Ocurre así algo peor que renegar de la necesidad: no darse cuenta de que nos falta algo fundamental. Nada parece esperarse ya de una mujer, de una maestra, de un médico, más que su inveterada lentitud y un discurso “a todas luces” hueco. Personajes extravagantes o decorativos que se tolera—cada vez menos-- porque aún forman parte del escaparate social de fin de siglo, pero cuyas intervenciones –las apreciaciones de “mi mujer”, los consejos del “maestro del pibe” o de “mi médico”— adquieren la categoría de bufonadas que, encima, propician la ocasión de transgredirlas o ignorarlas y brindar así al potencial energúmeno una cuota de placer egoísta.
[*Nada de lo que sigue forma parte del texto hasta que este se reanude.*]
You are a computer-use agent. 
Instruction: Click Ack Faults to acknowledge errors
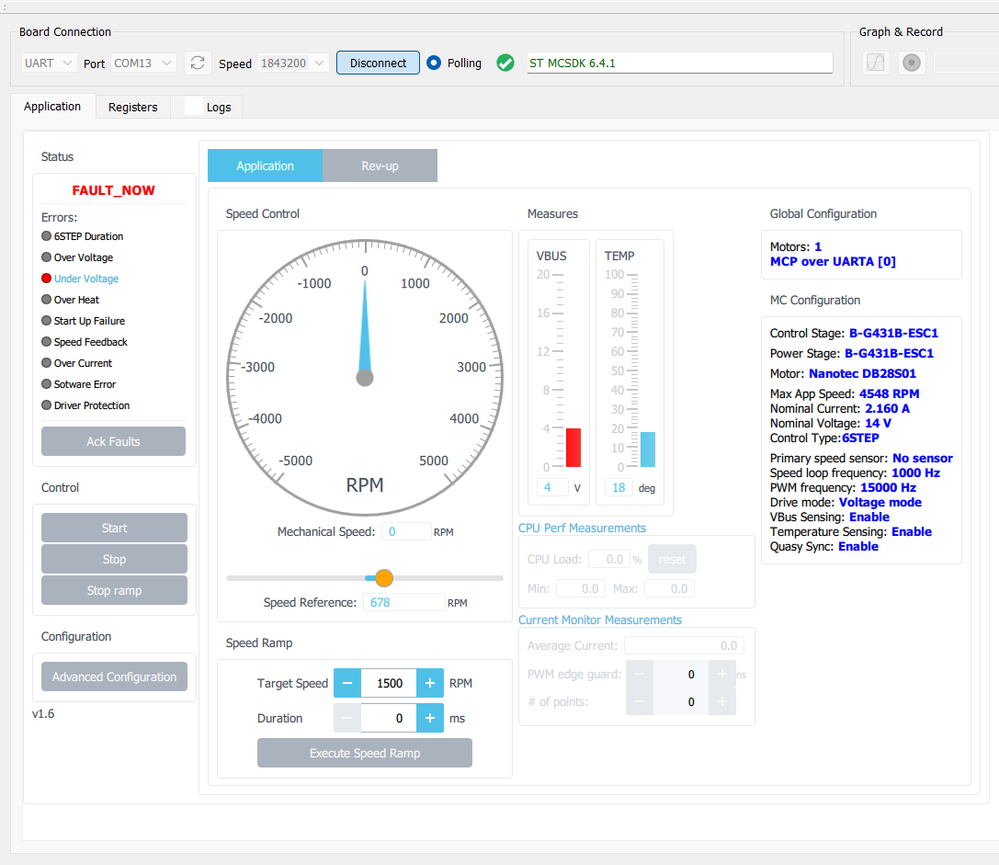[x=113, y=441]
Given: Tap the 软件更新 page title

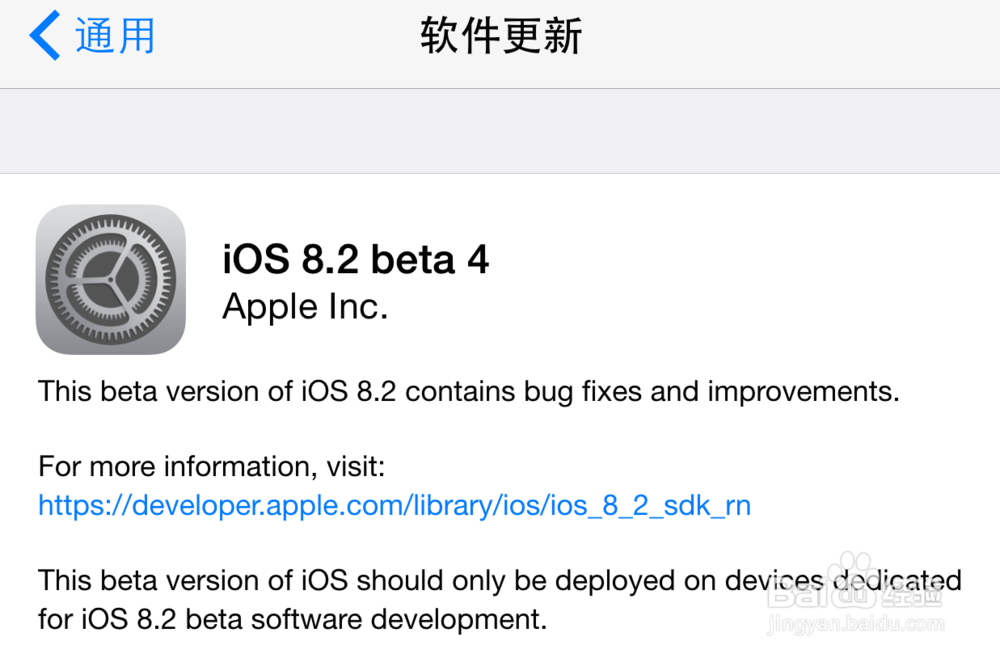Looking at the screenshot, I should tap(501, 36).
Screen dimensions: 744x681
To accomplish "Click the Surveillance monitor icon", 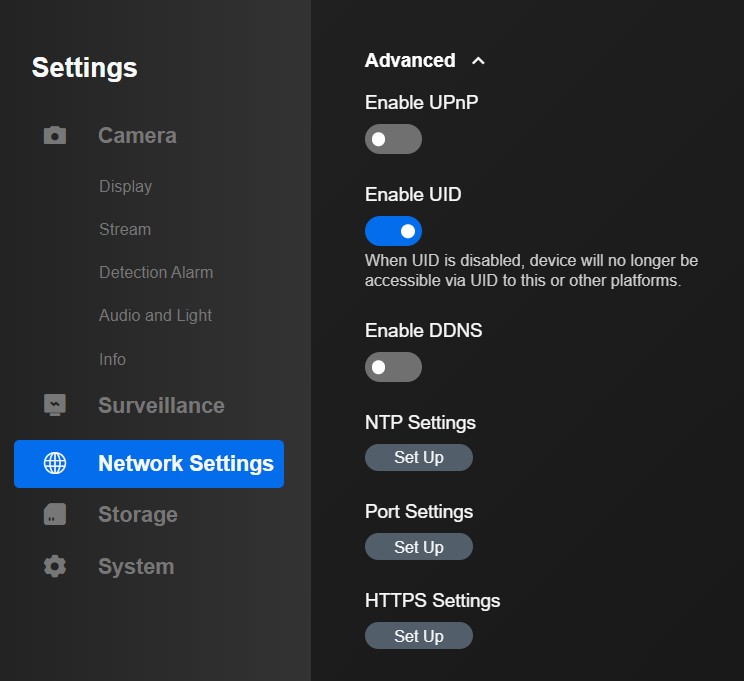I will (x=55, y=405).
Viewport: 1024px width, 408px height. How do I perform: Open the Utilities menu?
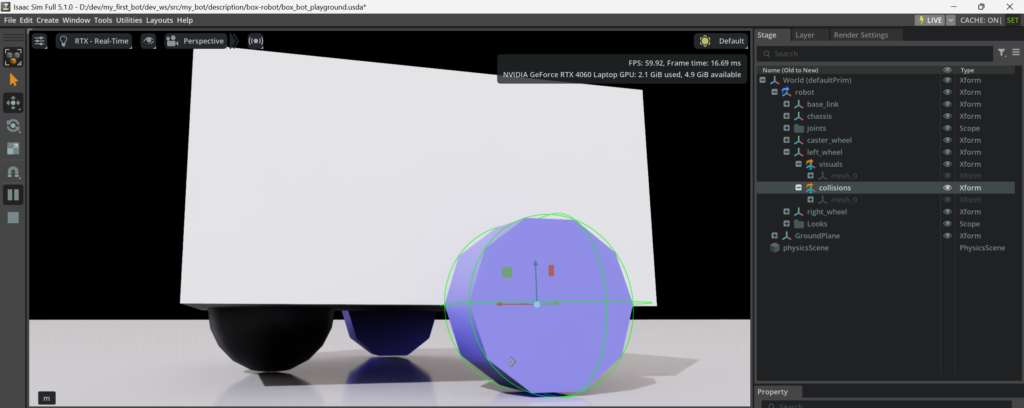pyautogui.click(x=129, y=20)
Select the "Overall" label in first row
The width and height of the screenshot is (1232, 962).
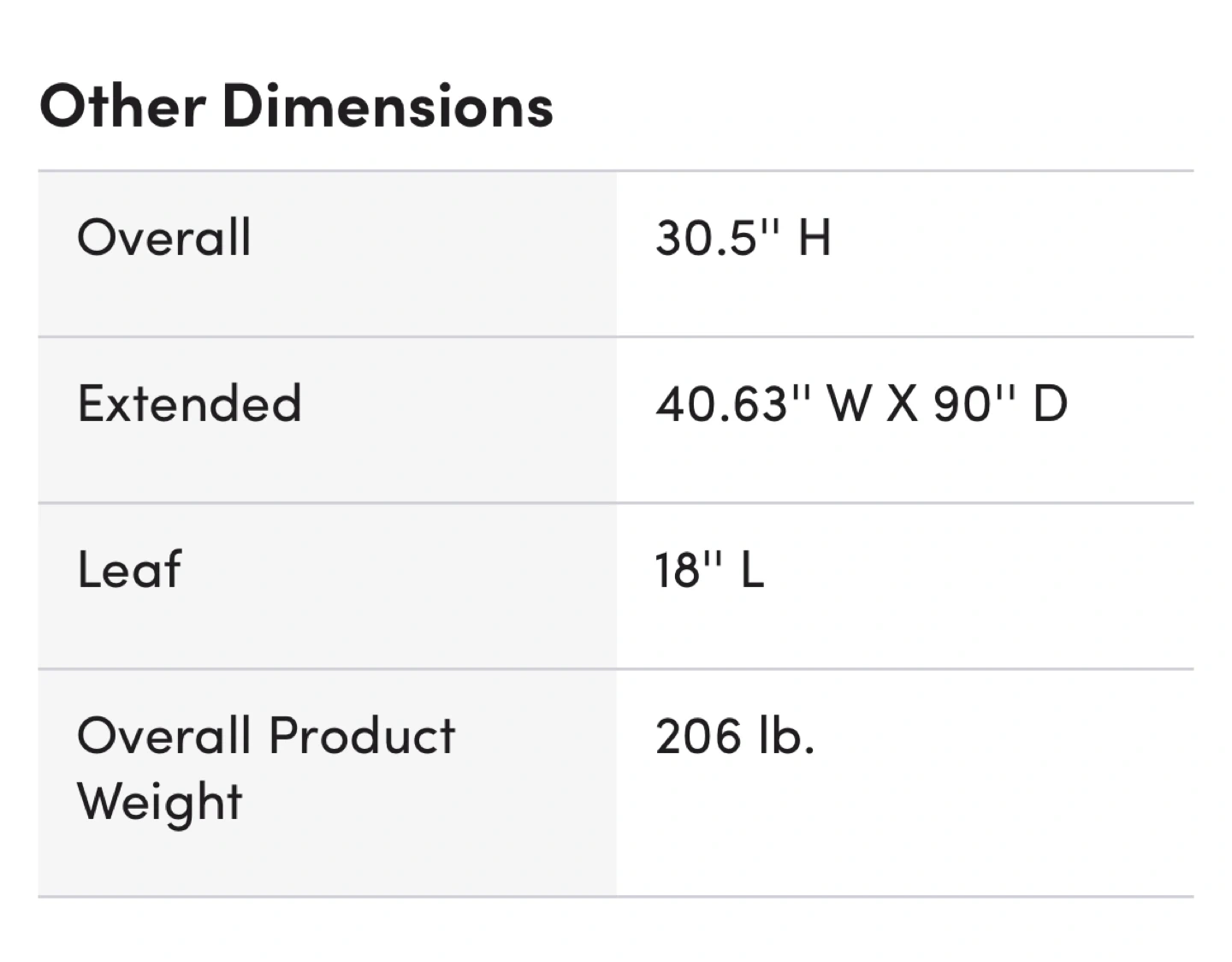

Maestros o médicos prostituídos que apenas si son útiles para que las modernas madamas de las administradoras de salud o las consultoras educativas sostengan su negocio, su máquina –ésta sí valiosa-- de hacer dinero. Si primero existía una necesidad y un desprecio de lo pasivo, a medida que la sociedad se masculiniza va dejando de existir la necesidad misma de dichos elementos. La sociedad se vuelve incontinente, se “sale de madre”. Las propias mujeres reniegan de sus propios atributos, que se revelan devaluados en el nuevo contexto.
Para terminar, vale recordar que la contención, la comprensión y el metabolismo de los conflictos son trabajosos y engorrosos; sin embargo, constituyen la única vía hacia una transformación real de la violencia, la ignorancia y la enfermedad. La intolerancia o la impaciencia son más sencillas y baratas, pero los problemas rebotan en ellas, y siguen azotando a la humanidad.